Regardless, even this second group is not going to fly as a source of hard luck stories designed to vilify Obamacare. For one thing, healthcare policies for young men are now and will continue to be rather cheap. So even doubling the cost of insurance from $100 per month to $200 doesn’t have much shock value. You can see the reason why the Republican Party is not going to this well for their outrage stories.
What this all means is very simple. Suppose someone comes to you with a story, “Person A is being screwed by Obamacare!” Unless Person A is a young man or a very wealthy person, the story is nonsense. And thus far, the only story that falls into that category is Cathy McMorris Rodgers’ claim during her State of the Union response about Bette in Spokane. In that case, Bette seems to be rich. She is at least rich enough that she wouldn’t use the state exchanges to save at least hundreds of dollars per month on her health insurance, simply because of her ideological rigidity.
Or you could just wait a day or two after any Obamacare horror story comes out to see what is actually going on. Because the stories always collapse after the smallest amount of journalistic digging. But as Krugman notes, it isn’t necessary to wait for the facts. We know how Obamacare works. It harms the rich and healthy a small amount in order to help the poor and unhealthy a lot. So a poor middle-aged woman dying of cancer will be helped by Obamacare. If someone says otherwise, they are lying.
So $100/month cost is negligible in your eyes so it’s okay to make young men shoulder that cost?
Honest question… How do you sleep at night?
@Young Man – Is that like when people say "literally" but mean "not literally"? Because I don’t know how to take your question. Regardless, I didn’t say that $100 per month was negligible. I said that it doesn’t have much shock value and that’s why Republicans aren’t using young men as their examples.

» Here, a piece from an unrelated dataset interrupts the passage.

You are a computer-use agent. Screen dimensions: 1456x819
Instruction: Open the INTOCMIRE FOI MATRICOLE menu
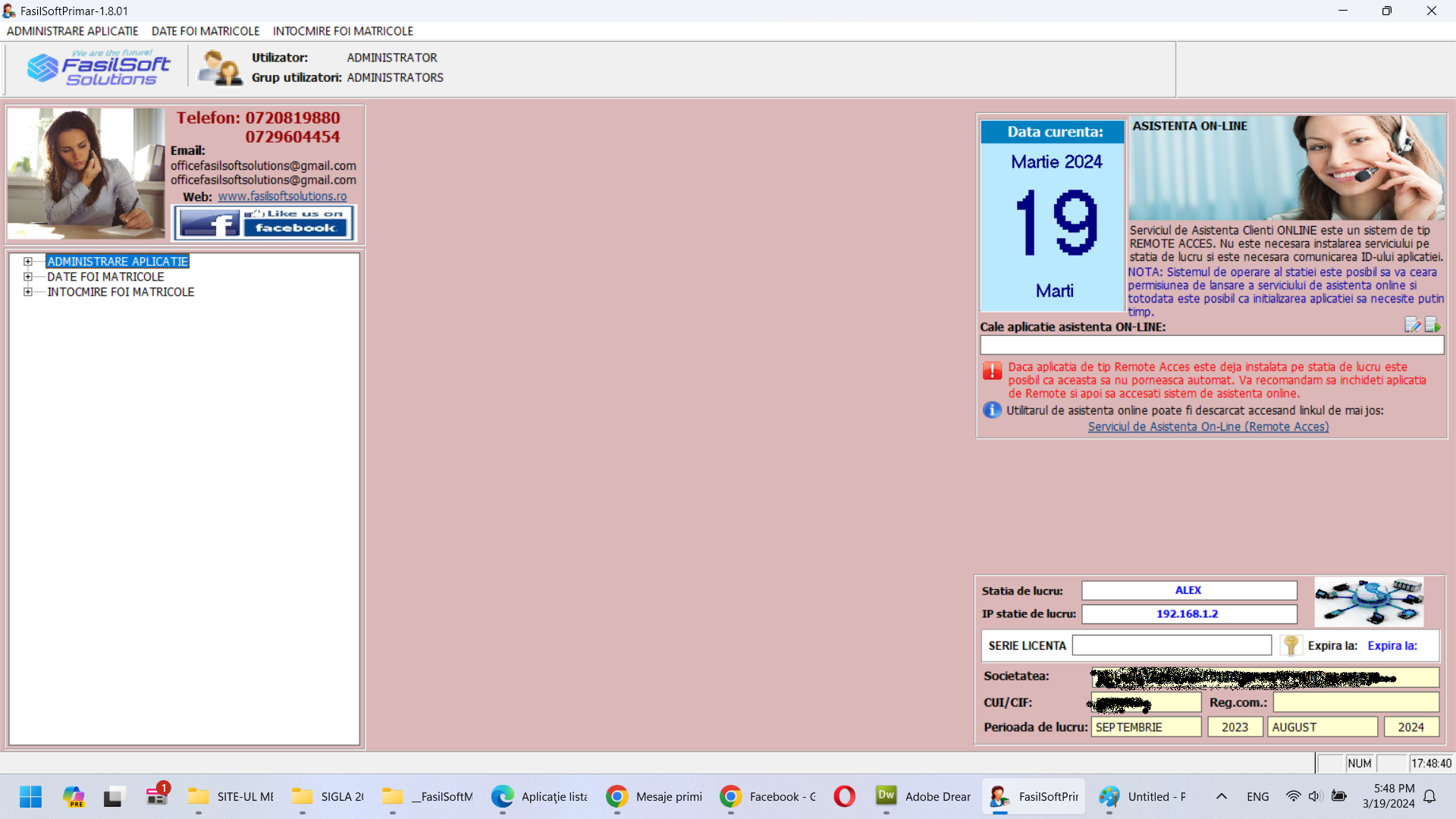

But redistribution works that way. I do, in fact, feel just fine believing that young men of means should pay slightly more so that the old unhealthy poor are able to get healthcare. And note: the current employer provided healthcare model is [b]more[/b] unfair to young men. But you aren’t complaining about that. I wonder why. Is it because you haven’t had that information fed to you by your media sources?
I find it interesting that conservatives get all upset about issues they’ve never been upset about in other contexts. I know what I believe and it is largely based upon the fact that I’ve thought about it. I don’t just follow the herd as reading this site for a week will show. So I have no problem sleeping. I [i]would[/i] have a problem sleeping if I depended upon politicized news services to determine my beliefs.
So pony up Young Man! When I was young, I subsidized the healthcare of my older co-workers far more than happens in Obamacare. Have you been out protesting that? If not, how do you sleep at night?